Unemployment To Rise


Canada's finance minister said Friday that the country's economic recovery will likely be modest and job losses will mount into 2010 even after growth has begun.

Jim Flaherty gave his most recent, sobering assessment of economic prospects in a conference call from Chile, after a meeting with finance ministers from the Americas.

Responding to surprisingly high job losses reported in the United States earlier this week, Flaherty said all of his colleagues are concerned with the toll the recession is taking on workers. He warned that while the economy may be stabilizing, labor markets are not.

"We'll start to see stabilization, which we are seeing now, and then a return to economic growth but continuing deterioration in employment," he said.

On Thursday, the U.S. Labor Department reported that payrolls fell by 467,000 in June — about 100,000 more than expected — raising concerns that the recession could persist longer than anticipated.

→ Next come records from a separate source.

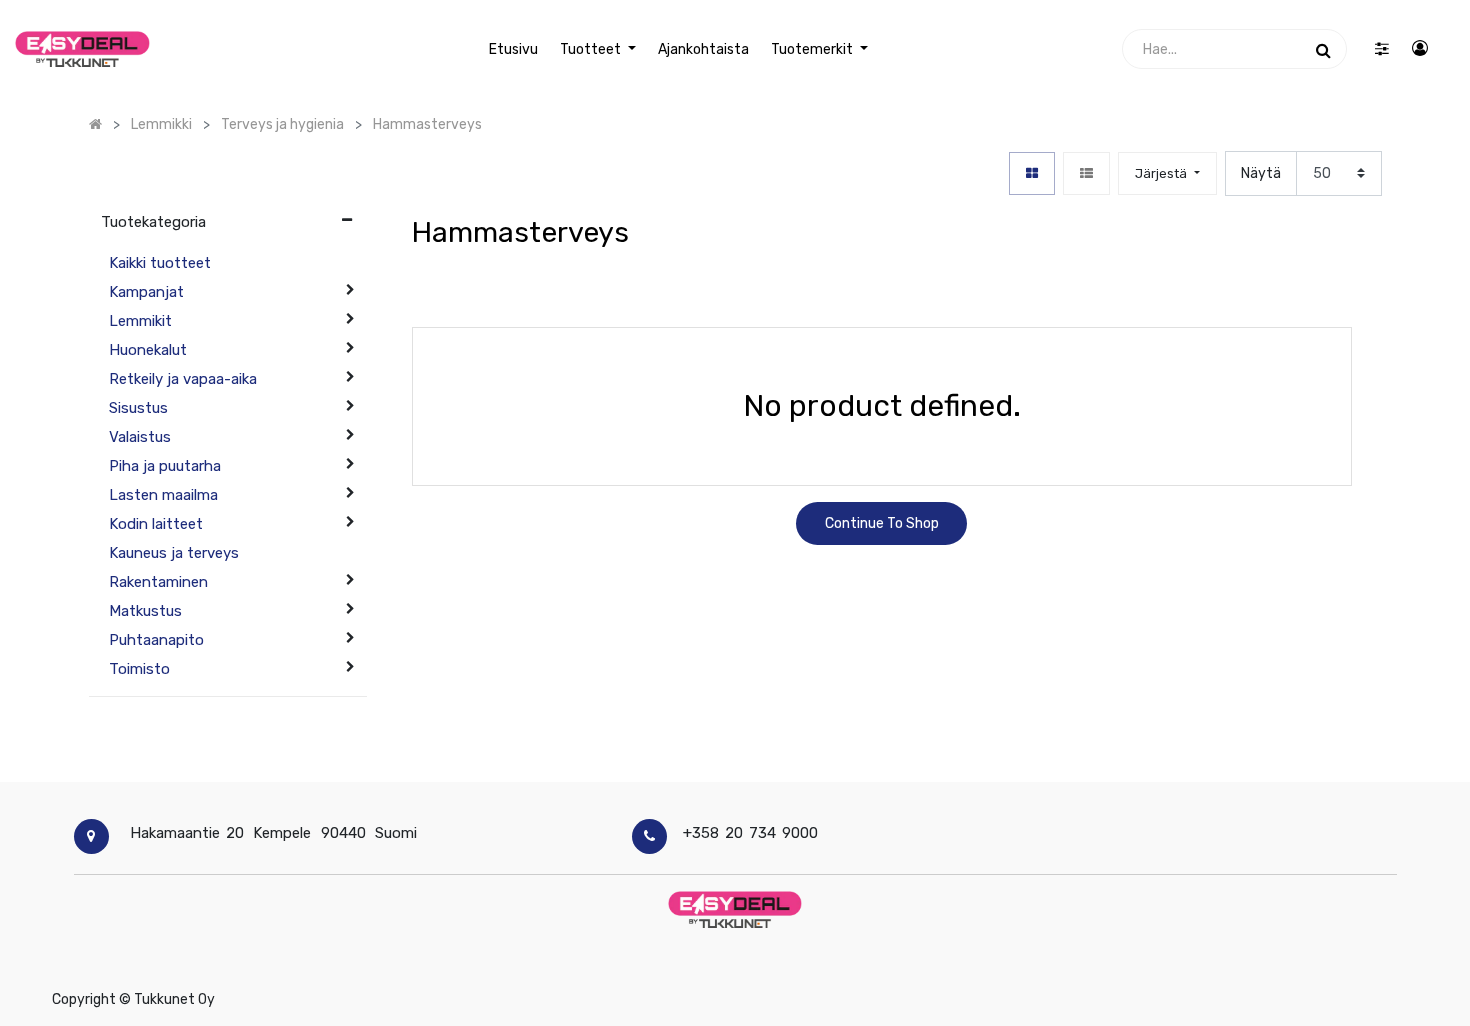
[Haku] (1323, 49)
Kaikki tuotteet (160, 263)
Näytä (1261, 173)
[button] (1167, 173)
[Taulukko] (1032, 173)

In Canada, economists expect about 30,000 job losses for June. Since October, Canada has lost 363,000 jobs.

In the past, the finance minister has cautioned that difficult times remain for Canadians, but he has also expressed confidence that Canada would lead most industrialized countries in the swiftness and strength of the recovery.

In Friday's assessment, he appeared more circumspect, saying there was agreement among finance ministers that the rebound would be tepid.

"The anticipation is that the recovery will be modest, so that we'll experience some continuing increase in unemployment, but as we move into 2010, we'll start to see modest recovery," he said.

Canada's unemployment rate rose to 8.4 percent in May, the highest level in 11 years.

Most of the job losses have occurred in manufacturing in central Canada. More than 70 percent of Canada's exports go to the United States.

The country has avoided bank bailouts and has not experienced the failure of any major financial institution. There has been no crippling mortgage meltdown or banking crisis north of the border where the financial sector is dominated by five large banks.

But the global sell-off of commodities hurt Canada last fall. The recent run-up of commodity prices is helping western Canada, a resource-rich economy dependent on oil and other commodity prices.

The Canadian government has committed 22.7 billion Canadian dollars ($19.5 billion) in stimulus funds earmarked for this year.

Prime Minister Stephen Harper has said Canada's deficit of CA$50.2 billion ($43.2 billion) is significant, but more manageable than other countries.

Canada's central bank has warned that the 20 percent surge in the value of the Canadian dollar since March threatens the country's economic recovery.